Despite the advantages of lectures and classroom teaching, how might a student’s (disability related) needs be impacted in lectures and classroom teaching?

Some of the general issues and concerns with lectures and classroom teaching

Students may face difficulties in lectures and classroom teaching situations in a number of ways:

  • Lectures fail to provide instructors with feedback about the extent of student learning so some students may be falling behind or not benefitting from the lecture.
  • Students are often passive learners in lectures and evidence suggests that attention wanes after short periods of time and information is often forgotten. This can be a particular issue for students with concentration issues e.g. those with anxiety or low energy levels. Both fatigue and low energy have a major impact on understanding/learning and note-taking.
  • Students learn at different paces and have different levels of understanding so some may benefit less than others.
  • Lectures do not support application, analysis, synthesis, or evaluation.
  • Many students prefer more active learning styles.

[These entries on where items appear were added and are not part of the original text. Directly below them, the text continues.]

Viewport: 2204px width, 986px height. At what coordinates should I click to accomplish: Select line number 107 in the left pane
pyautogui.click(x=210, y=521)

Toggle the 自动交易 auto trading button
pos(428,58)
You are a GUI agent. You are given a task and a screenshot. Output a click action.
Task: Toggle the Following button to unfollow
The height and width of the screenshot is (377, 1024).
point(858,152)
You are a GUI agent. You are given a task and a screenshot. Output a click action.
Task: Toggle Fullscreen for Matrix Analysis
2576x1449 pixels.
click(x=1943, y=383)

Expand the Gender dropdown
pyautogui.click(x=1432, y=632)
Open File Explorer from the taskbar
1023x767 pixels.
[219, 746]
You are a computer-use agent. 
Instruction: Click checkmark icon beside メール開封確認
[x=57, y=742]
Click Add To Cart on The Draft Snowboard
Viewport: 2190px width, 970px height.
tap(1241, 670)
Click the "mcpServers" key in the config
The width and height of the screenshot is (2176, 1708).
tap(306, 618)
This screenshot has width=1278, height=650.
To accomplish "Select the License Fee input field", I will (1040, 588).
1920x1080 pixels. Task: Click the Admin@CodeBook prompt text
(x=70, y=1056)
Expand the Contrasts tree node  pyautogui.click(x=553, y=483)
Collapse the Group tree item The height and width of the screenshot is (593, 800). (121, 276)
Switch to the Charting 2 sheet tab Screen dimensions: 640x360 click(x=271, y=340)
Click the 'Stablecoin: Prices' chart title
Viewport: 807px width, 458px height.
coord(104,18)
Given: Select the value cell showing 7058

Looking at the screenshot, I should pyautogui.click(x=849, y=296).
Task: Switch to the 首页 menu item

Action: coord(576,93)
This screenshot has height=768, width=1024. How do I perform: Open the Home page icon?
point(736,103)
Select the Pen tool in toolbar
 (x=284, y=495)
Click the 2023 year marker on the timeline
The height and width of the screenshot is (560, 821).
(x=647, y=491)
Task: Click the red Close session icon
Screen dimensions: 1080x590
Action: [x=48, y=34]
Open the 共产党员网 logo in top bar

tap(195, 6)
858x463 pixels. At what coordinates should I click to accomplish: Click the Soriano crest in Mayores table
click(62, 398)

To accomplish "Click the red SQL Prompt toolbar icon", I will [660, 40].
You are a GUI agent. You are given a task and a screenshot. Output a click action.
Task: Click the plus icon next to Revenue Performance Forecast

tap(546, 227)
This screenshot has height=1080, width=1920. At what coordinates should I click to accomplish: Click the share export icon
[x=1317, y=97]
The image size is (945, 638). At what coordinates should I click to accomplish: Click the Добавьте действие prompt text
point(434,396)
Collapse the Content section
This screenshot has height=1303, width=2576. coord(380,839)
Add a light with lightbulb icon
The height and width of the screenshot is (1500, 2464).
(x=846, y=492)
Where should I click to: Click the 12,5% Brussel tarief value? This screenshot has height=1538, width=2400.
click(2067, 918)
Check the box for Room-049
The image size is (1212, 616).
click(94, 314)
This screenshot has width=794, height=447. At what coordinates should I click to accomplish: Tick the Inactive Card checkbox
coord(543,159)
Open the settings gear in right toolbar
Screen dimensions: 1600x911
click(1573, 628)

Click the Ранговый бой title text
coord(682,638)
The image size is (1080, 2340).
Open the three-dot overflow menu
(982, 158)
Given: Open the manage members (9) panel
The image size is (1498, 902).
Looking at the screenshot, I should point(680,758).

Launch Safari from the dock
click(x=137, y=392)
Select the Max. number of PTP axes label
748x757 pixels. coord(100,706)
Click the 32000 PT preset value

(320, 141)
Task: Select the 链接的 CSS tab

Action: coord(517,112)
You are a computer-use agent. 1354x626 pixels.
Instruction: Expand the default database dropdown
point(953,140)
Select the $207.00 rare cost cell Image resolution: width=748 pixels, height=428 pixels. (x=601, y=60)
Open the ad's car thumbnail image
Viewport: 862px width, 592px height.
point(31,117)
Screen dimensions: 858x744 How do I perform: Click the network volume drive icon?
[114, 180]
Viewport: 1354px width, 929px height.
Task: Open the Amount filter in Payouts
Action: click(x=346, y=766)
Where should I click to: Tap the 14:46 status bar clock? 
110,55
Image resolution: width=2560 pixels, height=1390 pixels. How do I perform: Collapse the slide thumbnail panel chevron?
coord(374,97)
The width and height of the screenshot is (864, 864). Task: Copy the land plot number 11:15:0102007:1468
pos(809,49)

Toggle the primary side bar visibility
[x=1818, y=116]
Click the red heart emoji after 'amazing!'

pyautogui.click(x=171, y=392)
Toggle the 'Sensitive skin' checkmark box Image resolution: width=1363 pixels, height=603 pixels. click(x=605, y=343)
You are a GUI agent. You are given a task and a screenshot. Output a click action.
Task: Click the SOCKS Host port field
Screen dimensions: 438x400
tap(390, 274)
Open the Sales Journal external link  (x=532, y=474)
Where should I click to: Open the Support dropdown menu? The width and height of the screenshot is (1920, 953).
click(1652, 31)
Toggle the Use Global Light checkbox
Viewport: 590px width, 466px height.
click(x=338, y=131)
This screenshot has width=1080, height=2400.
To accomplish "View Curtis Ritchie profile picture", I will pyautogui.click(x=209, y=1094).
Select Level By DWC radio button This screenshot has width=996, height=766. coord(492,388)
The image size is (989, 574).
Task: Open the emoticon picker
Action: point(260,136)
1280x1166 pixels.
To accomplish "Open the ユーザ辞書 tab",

Key elements for a lecturer to consider include:

  • Does the student understand the purpose of the lecture/lesson in general? Is the purpose clearly explained and set out beforehand? This can be helpful in enabling the student to prepare for the lecture and develop their note-taking strategy for example. Some students may wish to avoid certain subject matter for example.
  • Is the lesson held in an accessible environment? This might relate to: physical access – to the room, to appropriate seating; availability of technology; and sensory space. Can everyone hear what is being said? Are there challenges of sensory overload?
  • Some students may have concern about their ability to fully participate in lectures and classroom teaching. These challenges might derive from concerns about: anxiety about how they will be perceived by tutors; accessing the lecture materials; and other people’s perceptions about them.
  • How/whether students are able relate to other class members and their particular perspectives and issues.
  • Whether some students may have particular challenges or sensitivities relating to topics being discussed.

These are just examples and students may have many other reasons for facing challenges with lectures and classroom teaching. More detailed information on the particular challenges some students may find in these academic environments can be found in Case Studies 1-5.